Exercise aim = Write out again, exactly, the lines below starting at the one with "This screenshot has width=848, height=477." and ending at the one with "Task: Open the White".

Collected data
=======

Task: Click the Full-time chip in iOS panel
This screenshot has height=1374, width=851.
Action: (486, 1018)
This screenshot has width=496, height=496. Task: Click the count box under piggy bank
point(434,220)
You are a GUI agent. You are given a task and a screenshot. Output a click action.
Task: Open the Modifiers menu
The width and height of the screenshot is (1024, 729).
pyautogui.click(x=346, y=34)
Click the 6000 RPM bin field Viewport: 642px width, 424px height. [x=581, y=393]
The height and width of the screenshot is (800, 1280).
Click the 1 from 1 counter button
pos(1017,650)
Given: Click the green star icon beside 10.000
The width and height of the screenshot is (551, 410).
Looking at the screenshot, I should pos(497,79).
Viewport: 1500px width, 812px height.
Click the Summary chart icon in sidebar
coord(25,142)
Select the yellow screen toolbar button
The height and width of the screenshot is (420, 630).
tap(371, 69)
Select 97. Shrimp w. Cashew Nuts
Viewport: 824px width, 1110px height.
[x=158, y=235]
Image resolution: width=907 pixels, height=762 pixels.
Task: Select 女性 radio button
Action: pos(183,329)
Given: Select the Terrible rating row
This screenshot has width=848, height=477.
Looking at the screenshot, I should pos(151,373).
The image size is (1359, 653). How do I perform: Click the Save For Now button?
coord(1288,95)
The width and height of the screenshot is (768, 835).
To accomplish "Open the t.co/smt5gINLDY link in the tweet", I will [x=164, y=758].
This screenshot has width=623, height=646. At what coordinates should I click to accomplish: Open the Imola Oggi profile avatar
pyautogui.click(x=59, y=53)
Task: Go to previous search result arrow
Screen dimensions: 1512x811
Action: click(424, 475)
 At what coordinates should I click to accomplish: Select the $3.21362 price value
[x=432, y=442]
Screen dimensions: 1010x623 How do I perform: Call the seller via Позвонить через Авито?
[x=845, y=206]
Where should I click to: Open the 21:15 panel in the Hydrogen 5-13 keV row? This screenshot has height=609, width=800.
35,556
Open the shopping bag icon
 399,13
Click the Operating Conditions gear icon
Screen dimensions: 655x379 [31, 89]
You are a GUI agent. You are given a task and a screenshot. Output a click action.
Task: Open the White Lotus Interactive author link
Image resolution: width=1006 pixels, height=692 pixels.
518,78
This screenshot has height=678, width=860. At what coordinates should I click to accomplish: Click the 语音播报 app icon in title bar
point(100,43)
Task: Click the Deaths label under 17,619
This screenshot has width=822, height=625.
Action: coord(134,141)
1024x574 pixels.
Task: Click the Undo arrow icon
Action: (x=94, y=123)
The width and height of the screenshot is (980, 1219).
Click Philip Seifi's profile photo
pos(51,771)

=======

Expected output =
This screenshot has width=848, height=477.
Looking at the screenshot, I should pos(151,373).
The image size is (1359, 653). How do I perform: Click the Save For Now button?
coord(1288,95)
The width and height of the screenshot is (768, 835).
To accomplish "Open the t.co/smt5gINLDY link in the tweet", I will [x=164, y=758].
This screenshot has width=623, height=646. At what coordinates should I click to accomplish: Open the Imola Oggi profile avatar
pyautogui.click(x=59, y=53)
Task: Go to previous search result arrow
Screen dimensions: 1512x811
Action: click(424, 475)
 At what coordinates should I click to accomplish: Select the $3.21362 price value
[x=432, y=442]
Screen dimensions: 1010x623 How do I perform: Call the seller via Позвонить через Авито?
[x=845, y=206]
Where should I click to: Open the 21:15 panel in the Hydrogen 5-13 keV row? This screenshot has height=609, width=800.
35,556
Open the shopping bag icon
 399,13
Click the Operating Conditions gear icon
Screen dimensions: 655x379 [31, 89]
You are a GUI agent. You are given a task and a screenshot. Output a click action.
Task: Open the White Lotus Interactive author link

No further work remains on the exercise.